Making PropGCC programs more OS friendly
Dave Hein
Posts: 6,347
There was a thread a few weeks ago about booting a PropGCC binary on another cog besides cog 0 ( http://forums.parallax.com/showthread.php?137945-Booting-and-Cog-selection . That issue was resolved, but I've encountered another issue that I'd like to raise. crt0_lmm.s compares the value of PAR to 0x8000 to determine if it is starting up a program or starting a thread in another cog. It would be useful when starting a C program from an SD file to specify an address other than 0x8000 for the stack. This would allow for space to put the argv parameters and other OS information, as well as running Spin programs in high memory at the same time.

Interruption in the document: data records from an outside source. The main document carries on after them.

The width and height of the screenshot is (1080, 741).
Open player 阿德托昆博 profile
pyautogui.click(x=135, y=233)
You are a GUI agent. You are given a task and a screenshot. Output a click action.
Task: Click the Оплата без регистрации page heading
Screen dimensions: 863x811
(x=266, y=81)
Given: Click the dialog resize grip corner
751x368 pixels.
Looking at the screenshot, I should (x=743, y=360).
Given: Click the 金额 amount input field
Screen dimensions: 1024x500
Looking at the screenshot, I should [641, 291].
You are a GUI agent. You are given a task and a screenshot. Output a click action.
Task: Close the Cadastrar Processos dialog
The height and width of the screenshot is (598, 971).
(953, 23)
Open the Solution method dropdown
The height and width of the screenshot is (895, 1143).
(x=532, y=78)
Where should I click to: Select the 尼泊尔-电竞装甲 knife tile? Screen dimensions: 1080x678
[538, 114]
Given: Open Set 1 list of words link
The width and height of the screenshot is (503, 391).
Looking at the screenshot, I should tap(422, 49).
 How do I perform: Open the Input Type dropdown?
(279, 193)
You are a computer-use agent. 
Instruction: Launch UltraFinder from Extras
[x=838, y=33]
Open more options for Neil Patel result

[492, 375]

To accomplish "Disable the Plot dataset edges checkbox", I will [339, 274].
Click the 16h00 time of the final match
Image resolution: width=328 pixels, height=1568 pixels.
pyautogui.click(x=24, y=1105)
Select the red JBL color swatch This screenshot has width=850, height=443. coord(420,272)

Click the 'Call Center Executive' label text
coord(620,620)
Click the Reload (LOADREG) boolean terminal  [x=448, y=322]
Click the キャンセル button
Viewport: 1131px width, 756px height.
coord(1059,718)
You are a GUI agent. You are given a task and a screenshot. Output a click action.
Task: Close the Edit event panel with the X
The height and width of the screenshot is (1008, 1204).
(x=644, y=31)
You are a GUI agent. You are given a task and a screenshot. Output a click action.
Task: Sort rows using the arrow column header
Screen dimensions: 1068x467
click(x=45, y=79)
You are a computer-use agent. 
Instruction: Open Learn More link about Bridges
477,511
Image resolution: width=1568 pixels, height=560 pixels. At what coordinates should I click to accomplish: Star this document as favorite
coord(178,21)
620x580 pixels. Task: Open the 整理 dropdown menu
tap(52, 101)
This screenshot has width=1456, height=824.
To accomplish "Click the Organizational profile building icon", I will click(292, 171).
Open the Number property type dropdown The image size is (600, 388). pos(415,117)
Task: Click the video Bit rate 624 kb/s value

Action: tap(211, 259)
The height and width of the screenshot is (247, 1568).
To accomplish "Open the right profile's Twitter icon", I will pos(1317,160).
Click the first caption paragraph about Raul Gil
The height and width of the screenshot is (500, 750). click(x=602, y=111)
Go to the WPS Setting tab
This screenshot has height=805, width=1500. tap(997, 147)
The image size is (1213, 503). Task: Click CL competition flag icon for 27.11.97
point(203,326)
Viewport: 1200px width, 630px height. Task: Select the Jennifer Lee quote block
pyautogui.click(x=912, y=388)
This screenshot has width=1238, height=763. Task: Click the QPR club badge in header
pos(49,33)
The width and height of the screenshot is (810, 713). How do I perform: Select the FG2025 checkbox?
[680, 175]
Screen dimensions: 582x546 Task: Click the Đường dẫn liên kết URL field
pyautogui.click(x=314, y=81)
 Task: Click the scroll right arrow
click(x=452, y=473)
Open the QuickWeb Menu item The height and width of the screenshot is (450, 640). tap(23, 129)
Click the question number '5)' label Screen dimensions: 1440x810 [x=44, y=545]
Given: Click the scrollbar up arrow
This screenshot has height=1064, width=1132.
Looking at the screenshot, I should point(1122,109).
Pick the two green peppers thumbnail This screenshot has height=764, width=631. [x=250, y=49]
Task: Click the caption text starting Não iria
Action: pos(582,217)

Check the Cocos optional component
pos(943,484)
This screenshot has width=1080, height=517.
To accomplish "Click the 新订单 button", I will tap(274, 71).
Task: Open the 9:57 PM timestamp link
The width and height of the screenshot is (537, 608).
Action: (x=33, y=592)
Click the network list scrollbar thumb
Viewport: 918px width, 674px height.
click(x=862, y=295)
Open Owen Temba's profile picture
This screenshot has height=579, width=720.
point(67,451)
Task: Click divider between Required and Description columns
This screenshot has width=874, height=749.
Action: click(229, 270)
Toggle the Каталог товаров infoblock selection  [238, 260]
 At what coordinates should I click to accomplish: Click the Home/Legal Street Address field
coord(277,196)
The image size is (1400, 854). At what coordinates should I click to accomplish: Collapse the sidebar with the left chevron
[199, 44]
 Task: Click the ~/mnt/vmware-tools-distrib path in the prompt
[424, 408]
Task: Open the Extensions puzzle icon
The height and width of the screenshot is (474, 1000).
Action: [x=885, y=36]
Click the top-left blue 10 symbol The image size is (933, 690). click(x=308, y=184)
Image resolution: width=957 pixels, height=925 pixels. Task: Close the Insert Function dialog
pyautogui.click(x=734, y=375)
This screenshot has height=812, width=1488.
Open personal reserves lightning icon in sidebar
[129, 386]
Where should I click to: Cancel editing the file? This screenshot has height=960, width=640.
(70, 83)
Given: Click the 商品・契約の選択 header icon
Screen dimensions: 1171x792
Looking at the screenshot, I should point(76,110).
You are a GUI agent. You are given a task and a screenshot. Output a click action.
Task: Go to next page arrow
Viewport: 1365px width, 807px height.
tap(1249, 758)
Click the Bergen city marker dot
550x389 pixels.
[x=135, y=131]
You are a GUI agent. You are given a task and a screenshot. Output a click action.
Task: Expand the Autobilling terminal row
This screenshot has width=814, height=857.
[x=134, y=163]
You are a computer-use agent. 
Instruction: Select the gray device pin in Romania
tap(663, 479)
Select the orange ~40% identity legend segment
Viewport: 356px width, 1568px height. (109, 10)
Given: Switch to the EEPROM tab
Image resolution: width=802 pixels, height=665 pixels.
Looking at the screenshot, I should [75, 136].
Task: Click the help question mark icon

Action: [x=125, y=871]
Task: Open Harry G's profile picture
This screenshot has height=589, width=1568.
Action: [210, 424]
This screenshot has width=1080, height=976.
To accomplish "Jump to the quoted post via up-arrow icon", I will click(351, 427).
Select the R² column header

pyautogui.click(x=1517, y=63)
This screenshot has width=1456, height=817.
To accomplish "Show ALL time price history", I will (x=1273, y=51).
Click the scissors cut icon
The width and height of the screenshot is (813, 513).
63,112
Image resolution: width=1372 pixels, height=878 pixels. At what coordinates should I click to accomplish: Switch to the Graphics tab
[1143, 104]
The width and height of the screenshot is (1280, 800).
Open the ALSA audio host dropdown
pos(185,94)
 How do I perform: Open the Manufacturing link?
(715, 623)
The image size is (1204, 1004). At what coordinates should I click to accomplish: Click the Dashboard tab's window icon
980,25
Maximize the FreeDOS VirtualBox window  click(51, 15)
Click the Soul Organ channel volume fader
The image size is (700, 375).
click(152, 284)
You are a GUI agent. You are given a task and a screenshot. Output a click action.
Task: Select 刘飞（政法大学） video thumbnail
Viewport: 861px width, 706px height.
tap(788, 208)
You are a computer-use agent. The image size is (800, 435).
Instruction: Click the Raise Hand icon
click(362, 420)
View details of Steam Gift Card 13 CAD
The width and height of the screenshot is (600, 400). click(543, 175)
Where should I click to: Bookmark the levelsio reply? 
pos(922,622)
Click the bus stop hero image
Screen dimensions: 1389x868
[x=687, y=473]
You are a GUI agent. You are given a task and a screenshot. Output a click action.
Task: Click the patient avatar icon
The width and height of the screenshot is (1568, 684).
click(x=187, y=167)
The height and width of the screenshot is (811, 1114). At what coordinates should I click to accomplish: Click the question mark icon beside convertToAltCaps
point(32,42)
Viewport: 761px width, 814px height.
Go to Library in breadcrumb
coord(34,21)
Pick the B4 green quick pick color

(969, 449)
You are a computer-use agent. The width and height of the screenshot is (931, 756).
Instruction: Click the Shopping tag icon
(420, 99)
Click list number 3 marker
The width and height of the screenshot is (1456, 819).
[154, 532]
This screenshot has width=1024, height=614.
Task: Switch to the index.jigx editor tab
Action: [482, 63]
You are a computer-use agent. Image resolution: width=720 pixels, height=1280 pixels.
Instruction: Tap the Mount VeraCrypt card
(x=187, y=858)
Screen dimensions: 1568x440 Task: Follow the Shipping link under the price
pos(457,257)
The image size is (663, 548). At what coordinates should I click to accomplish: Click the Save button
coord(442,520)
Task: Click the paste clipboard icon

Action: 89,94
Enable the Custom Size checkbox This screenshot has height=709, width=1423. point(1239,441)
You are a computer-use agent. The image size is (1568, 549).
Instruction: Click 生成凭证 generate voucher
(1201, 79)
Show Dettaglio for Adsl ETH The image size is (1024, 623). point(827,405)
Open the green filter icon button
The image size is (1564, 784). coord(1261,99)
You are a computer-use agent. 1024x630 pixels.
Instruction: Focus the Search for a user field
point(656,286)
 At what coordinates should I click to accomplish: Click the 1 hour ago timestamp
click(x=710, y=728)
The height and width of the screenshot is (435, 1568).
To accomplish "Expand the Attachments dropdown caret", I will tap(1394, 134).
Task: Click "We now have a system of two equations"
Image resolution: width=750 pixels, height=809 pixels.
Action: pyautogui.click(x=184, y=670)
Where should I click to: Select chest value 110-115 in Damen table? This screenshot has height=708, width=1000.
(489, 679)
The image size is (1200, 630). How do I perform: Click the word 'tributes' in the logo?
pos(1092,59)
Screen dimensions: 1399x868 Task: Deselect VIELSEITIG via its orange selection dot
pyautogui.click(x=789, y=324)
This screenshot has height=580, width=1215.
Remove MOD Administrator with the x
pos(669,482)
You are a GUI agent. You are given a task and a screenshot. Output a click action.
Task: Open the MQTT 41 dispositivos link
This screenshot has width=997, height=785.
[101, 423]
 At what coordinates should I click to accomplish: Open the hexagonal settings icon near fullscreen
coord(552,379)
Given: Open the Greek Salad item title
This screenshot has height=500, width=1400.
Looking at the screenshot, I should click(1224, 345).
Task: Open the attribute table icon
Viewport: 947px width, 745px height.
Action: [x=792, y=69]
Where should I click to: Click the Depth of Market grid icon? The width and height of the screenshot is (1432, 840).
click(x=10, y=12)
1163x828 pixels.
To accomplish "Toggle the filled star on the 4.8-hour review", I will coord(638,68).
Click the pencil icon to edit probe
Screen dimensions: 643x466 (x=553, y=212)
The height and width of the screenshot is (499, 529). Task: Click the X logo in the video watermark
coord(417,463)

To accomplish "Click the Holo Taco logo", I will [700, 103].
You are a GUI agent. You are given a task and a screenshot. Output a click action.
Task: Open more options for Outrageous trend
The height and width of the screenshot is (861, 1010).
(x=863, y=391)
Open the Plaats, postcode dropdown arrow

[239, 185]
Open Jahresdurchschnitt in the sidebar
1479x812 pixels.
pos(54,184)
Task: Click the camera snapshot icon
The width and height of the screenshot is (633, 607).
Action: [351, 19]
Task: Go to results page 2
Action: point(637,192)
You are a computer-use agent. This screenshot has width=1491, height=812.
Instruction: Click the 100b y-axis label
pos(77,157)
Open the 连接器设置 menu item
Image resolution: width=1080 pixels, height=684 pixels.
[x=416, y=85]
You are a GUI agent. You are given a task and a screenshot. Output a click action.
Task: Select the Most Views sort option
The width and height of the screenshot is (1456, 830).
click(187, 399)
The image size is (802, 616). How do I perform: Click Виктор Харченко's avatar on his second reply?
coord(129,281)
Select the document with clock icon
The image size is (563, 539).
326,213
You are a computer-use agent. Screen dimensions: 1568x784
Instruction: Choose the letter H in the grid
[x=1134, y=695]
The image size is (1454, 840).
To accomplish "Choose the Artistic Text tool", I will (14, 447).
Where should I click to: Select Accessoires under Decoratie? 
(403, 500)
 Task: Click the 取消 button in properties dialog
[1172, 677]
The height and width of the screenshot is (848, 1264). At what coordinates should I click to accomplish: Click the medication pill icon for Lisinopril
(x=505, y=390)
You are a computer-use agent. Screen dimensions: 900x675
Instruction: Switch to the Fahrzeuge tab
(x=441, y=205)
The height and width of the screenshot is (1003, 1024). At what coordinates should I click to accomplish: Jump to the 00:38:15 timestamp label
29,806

I'd like to request that we change crt0_lmm.s so that it tests for a non-zero lock value at C_LOCK_PTR to determine whether a thread is starting or not. Unfortunately, the lock number at boot up will be lock 0, so we would need to set another bit at C_LOCK_PTR to ensure that it's non-zero after allocating the lock. If we remove the 0x0000800 constant at r14 we could add an "or __TMP0, #0x100" instruction after the locknew instruction. This bit should not interfere with the code that uses the lock at __CMPSWAPSI. If need be, we could change the rdlong to a rdbyte in this routine so it doesn't get the extra 1 at bit 8.
I tested this idea, and I am able to run a stand-along C program with a stack value different than 0x8000. My next step is to add argv information. I was happily surprised to see that the startup code for a PropGCC program already supports argc and argv. All it needs is an arrary of pointers that's terminated by a NULL pointer.
I'd like to request that we change crt0_lmm.s so that it tests for a non-zero lock value at C_LOCK_PTR to determine whether a thread is starting or not. Unfortunately, the lock number at boot up will be lock 0, so we would need to set another bit at C_LOCK_PTR to ensure that it's non-zero after allocating the lock. If we remove the 0x0000800 constant at r14 we could add an "or __TMP0, #0x100" instruction after the locknew instruction. This bit should not interfere with the code that uses the lock at __CMPSWAPSI. If need be, we could change the rdlong to a rdbyte in this routine so it doesn't get the extra 1 at bit 8.
I tested this idea, and I am able to run a stand-along C program with a stack value different than 0x8000. My next step is to add argv information. I was happily surprised to see that the startup code for a PropGCC program already supports argc and argv. All it needs is an arrary of pointers that's terminated by a NULL pointer.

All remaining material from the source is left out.